(Saved entries)
-.-.-
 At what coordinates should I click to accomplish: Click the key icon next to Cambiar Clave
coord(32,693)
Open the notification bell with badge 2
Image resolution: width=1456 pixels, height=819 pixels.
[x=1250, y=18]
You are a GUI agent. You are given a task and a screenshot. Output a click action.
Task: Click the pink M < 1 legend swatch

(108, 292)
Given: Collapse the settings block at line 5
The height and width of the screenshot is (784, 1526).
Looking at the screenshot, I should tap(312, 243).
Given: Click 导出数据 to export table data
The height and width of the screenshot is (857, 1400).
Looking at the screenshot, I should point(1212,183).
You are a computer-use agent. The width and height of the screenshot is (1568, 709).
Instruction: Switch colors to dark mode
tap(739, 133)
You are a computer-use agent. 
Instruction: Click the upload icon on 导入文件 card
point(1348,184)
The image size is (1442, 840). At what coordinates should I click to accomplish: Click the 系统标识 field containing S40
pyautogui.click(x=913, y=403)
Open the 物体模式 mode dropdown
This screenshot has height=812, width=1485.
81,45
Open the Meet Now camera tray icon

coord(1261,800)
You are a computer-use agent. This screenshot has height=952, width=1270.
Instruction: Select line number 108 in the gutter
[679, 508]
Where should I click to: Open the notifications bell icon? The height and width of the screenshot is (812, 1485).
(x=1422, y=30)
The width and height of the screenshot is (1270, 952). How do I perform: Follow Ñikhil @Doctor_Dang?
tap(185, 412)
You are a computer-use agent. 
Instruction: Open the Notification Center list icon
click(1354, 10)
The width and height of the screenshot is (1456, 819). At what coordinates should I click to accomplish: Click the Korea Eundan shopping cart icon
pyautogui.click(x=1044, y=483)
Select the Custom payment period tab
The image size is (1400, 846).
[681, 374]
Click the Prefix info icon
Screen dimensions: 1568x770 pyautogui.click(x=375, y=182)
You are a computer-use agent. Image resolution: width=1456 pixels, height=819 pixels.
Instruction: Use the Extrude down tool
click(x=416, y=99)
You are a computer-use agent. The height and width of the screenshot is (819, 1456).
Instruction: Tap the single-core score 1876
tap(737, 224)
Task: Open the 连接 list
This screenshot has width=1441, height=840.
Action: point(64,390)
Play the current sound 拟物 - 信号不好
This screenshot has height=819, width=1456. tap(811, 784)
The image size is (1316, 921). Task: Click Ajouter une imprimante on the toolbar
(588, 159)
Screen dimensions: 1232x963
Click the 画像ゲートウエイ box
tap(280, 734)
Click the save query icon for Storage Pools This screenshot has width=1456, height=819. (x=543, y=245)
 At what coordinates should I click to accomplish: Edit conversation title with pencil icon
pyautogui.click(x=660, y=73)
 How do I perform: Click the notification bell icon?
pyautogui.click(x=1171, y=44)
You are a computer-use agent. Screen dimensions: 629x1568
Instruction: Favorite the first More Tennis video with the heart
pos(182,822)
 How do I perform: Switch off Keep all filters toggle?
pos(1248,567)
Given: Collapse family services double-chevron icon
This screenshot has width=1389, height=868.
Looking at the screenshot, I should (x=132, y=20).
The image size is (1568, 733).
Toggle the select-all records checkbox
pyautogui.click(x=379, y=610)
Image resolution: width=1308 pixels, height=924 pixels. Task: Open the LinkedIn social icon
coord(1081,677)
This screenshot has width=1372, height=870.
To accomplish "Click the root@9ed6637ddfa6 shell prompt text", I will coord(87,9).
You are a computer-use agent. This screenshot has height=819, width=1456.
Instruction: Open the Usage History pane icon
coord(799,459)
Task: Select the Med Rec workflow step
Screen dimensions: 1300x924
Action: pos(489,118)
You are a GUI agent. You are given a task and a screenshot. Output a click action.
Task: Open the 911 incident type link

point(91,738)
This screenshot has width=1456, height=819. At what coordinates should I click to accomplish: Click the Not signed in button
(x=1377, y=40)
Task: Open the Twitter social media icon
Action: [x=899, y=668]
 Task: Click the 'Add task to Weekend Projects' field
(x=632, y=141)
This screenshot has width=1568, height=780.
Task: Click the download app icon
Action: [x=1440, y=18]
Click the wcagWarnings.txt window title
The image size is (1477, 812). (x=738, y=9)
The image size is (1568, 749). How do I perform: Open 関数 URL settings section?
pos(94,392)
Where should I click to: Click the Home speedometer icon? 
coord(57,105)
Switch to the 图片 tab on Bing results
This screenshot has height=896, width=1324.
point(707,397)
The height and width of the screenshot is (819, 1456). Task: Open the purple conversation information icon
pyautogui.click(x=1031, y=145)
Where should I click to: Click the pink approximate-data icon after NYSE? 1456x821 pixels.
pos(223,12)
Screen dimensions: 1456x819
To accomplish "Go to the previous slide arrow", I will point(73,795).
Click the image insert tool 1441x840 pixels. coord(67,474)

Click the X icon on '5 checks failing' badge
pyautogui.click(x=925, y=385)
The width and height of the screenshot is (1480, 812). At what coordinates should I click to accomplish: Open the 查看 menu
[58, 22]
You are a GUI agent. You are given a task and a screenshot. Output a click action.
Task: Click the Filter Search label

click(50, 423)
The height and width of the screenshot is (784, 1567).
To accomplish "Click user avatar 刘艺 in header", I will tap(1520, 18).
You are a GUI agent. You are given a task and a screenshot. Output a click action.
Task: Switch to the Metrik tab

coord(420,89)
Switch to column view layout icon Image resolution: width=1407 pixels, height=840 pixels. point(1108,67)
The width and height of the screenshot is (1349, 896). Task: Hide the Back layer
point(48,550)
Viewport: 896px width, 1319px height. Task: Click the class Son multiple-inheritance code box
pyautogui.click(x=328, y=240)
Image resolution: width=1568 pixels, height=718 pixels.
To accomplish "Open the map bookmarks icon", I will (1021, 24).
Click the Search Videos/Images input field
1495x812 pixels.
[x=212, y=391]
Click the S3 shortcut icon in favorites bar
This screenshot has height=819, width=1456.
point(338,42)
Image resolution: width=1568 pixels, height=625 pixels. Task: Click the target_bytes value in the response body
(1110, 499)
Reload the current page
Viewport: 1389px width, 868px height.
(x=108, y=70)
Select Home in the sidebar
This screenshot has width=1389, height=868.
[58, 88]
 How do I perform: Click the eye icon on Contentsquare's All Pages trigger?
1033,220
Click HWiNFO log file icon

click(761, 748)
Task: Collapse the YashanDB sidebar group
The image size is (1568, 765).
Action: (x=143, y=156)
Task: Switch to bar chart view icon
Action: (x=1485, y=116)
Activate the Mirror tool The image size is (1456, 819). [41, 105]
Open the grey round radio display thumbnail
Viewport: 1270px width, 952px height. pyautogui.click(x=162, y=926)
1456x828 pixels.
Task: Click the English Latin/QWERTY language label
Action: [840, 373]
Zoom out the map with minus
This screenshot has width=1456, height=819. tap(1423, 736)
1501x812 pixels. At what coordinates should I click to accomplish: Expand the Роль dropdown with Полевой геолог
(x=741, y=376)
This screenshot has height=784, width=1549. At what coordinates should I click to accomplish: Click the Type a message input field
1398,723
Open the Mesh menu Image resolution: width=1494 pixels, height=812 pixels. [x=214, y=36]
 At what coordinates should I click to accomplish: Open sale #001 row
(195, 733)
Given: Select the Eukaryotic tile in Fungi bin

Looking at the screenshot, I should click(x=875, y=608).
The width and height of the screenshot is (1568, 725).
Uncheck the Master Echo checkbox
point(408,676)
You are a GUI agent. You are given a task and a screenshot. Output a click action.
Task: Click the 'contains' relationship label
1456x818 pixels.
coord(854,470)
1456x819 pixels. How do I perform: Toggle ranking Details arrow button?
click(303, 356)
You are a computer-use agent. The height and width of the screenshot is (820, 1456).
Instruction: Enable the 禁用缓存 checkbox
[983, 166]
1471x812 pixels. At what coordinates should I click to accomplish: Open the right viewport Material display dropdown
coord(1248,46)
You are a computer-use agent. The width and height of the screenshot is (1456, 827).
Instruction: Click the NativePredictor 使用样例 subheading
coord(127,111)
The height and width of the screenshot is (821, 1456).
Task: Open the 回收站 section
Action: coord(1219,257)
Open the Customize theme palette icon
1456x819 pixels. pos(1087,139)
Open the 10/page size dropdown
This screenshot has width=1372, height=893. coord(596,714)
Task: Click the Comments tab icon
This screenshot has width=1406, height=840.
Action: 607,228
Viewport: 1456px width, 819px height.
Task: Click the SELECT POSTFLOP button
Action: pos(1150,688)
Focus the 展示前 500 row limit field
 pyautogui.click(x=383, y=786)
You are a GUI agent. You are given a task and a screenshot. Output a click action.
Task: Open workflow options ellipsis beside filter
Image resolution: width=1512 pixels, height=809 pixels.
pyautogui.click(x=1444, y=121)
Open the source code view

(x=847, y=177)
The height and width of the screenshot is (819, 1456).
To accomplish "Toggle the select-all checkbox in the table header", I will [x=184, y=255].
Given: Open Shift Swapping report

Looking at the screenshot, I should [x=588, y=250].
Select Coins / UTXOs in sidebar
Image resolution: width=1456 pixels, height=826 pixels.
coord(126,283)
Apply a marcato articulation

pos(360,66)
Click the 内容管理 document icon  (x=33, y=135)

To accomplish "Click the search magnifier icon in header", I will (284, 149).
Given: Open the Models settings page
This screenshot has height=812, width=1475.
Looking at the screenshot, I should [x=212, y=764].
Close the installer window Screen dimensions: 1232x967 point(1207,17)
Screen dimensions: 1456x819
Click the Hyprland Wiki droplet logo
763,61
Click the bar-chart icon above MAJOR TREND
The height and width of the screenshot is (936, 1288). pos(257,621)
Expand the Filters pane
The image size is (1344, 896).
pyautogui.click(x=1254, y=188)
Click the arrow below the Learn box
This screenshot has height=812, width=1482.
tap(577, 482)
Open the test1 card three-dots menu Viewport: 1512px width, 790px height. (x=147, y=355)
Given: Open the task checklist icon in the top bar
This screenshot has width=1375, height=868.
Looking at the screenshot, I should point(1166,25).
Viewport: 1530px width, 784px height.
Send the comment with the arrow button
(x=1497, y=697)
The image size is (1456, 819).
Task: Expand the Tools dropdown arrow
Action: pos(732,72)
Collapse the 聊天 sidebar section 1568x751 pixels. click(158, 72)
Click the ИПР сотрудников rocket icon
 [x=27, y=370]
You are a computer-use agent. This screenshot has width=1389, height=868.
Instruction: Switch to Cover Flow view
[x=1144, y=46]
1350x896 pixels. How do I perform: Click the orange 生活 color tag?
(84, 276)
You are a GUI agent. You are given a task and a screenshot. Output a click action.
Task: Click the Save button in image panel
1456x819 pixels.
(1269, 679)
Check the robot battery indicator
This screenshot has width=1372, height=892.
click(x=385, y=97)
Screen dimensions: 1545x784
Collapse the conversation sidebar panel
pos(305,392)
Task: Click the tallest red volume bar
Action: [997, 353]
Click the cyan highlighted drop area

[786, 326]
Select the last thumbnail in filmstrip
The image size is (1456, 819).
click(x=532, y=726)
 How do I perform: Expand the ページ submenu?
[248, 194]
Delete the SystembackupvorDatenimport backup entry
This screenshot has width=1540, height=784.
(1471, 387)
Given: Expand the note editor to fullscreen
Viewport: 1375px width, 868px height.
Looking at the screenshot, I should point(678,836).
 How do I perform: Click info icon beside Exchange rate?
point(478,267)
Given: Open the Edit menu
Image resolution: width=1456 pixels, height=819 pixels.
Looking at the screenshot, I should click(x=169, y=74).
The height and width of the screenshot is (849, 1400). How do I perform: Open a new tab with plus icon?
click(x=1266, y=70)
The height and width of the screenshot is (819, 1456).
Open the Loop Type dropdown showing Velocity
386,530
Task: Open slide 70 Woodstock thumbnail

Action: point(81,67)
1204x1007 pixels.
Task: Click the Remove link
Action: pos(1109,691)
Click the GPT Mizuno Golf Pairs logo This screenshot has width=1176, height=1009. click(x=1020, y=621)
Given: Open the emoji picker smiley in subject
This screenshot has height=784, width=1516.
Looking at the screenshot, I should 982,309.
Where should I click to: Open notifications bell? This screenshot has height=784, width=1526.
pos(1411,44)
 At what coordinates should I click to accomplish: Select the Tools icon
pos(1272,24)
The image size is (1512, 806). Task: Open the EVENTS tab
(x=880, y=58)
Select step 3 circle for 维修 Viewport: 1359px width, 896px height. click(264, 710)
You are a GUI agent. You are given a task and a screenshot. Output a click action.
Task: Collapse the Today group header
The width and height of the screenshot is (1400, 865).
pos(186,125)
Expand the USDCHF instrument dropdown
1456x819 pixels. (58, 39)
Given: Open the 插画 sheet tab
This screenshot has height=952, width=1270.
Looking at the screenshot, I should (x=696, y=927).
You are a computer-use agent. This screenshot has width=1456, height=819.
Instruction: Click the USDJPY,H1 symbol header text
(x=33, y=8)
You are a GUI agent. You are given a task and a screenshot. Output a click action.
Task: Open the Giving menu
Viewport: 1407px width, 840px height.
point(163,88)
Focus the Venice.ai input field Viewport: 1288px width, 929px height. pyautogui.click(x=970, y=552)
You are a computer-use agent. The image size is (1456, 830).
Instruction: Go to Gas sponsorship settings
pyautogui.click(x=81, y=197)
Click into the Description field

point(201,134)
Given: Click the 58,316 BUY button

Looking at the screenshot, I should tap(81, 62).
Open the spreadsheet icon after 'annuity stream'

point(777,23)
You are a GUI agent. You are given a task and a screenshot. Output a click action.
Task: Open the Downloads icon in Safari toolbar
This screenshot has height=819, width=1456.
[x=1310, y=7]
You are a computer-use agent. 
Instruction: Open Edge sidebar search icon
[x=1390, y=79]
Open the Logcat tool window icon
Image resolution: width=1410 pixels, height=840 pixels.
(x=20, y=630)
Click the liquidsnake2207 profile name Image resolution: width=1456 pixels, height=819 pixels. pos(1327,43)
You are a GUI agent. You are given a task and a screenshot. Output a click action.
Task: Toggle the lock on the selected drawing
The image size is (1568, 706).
-.-.-
### Task
Beginning at the line above that contains "Task: Open workflow", return each line exactly through the line that contains "Open the test1", and no others.

### Finished exercise
Task: Open workflow options ellipsis beside filter
Image resolution: width=1512 pixels, height=809 pixels.
pyautogui.click(x=1444, y=121)
Open the source code view

(x=847, y=177)
The height and width of the screenshot is (819, 1456).
To accomplish "Toggle the select-all checkbox in the table header", I will [x=184, y=255].
Given: Open Shift Swapping report

Looking at the screenshot, I should [x=588, y=250].
Select Coins / UTXOs in sidebar
Image resolution: width=1456 pixels, height=826 pixels.
coord(126,283)
Apply a marcato articulation

pos(360,66)
Click the 内容管理 document icon  (x=33, y=135)

To accomplish "Click the search magnifier icon in header", I will (284, 149).
Given: Open the Models settings page
This screenshot has height=812, width=1475.
Looking at the screenshot, I should [x=212, y=764].
Close the installer window Screen dimensions: 1232x967 point(1207,17)
Screen dimensions: 1456x819
Click the Hyprland Wiki droplet logo
763,61
Click the bar-chart icon above MAJOR TREND
The height and width of the screenshot is (936, 1288). pos(257,621)
Expand the Filters pane
The image size is (1344, 896).
pyautogui.click(x=1254, y=188)
Click the arrow below the Learn box
This screenshot has height=812, width=1482.
tap(577, 482)
Open the test1 card three-dots menu Viewport: 1512px width, 790px height. (x=147, y=355)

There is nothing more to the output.